Searching for my Husband
A woman from Idlib countryside carrying one of her children. Photo by : IWPR
My husband was everything to me. He was the father of my children and my best friend. I was very attached to him, I was infatuated. We spent ten years together, the most beautiful of my life, during which God blessed us with four children. But our dream ended in September 2013, on the day he was arrested by the regime.
In Syria, when someone you love is arrested, you have no ideas which security branch is holding them. They may never be found. You have to start searching and if you find them, even if they remain in prison, you feel a sense of elation because so many detainees are forever unaccounted for or end up dead.
During the first months of my husband’s arrest, I was still in shock. I didn’t start looking for him immediately, or search for anyone who would help me.
But in April 2014, seven months after his arrest, his brother told me that a woman from the countryside of Hama, where we lived, told him that she had heard my husband and her son were together in the Adra prison in Damascus.
My sad heart was flooded with happiness. I went to the market and sold a piece of gold I had to buy clothes for my husband and to pay for the expenses of my trip to the capital.
In the morning I travelled together with the woman to Damascus, taking with me my youngest daughter, aged two years old.
We arrived in Damascus late that night due to the roadblocks on the way, and stayed with some of the women’s relatives in a house near the Adra prison.
But the next morning, I was disappointed.
The woman managed to meet her son at the prison. Yet after all the hope and all the trouble I’d been through, when I went to apply for my visitor’s permit, the policeman told me, “Your husband isn’t here.”
I left the prison weighed down by disappointment. I spent the night at the same house with the woman and in the morning I wanted to return home.
However, one of my husband’s relatives called me and said that I should take advantage of my stay in Damascus to go meet a certain colonel who might be able to help me.
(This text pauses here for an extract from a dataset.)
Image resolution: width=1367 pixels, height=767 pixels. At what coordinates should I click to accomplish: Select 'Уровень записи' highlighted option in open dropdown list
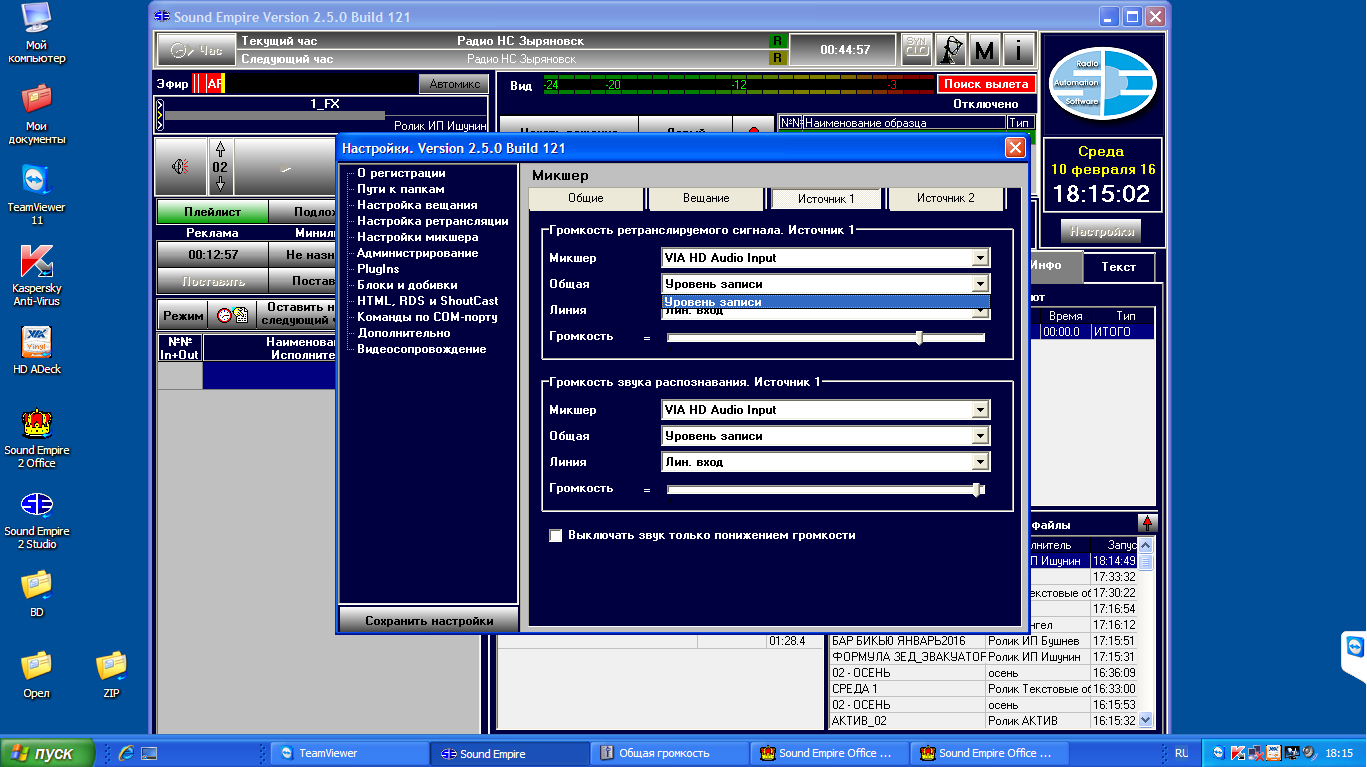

I decided then that I would not give up, I would fight for the father of my children.
But that colonel, after I overcame many obstacles to meet him, just seemed to want to question me about the revolution and our role in it, rather than help me. In the end, he told me, “I don’t know where your husband is, go to the palace of justice and lodge a search request.”
So that’s what I did the next morning. I was told that the result of the search request would be ready only in 40 days. I told the policeman there that it would be difficult for me to return after 40 days because I live in the countryside of Hama. He offered to help me- but only in return for something too disgusting to repeat.
So I suffered three disappointments in two days: not finding my husband in the prison, the colonel who was no help at all and that vile policeman.
I held my daughter outside the palace of justice and said to her, “I can no longer try to find your father. The disappointment has almost killed me and I have to give up my dream of seeing my husband again if I ever hope to return to my children, safe and sound.”
My trials were not over yet; on the way back home I faced more harassment at the regime checkpoints.
The regime arrests thousands of the finest of our young Syrians and take them away, never to be accounted for. And what’s more, they harass the wives who come looking for their husbands. What kind of despicable regime is this?
Um Jamal, a 29 year-old mother-of-four from a village in the southern Hama countryside, is unemployed but looking for a job to support her young children.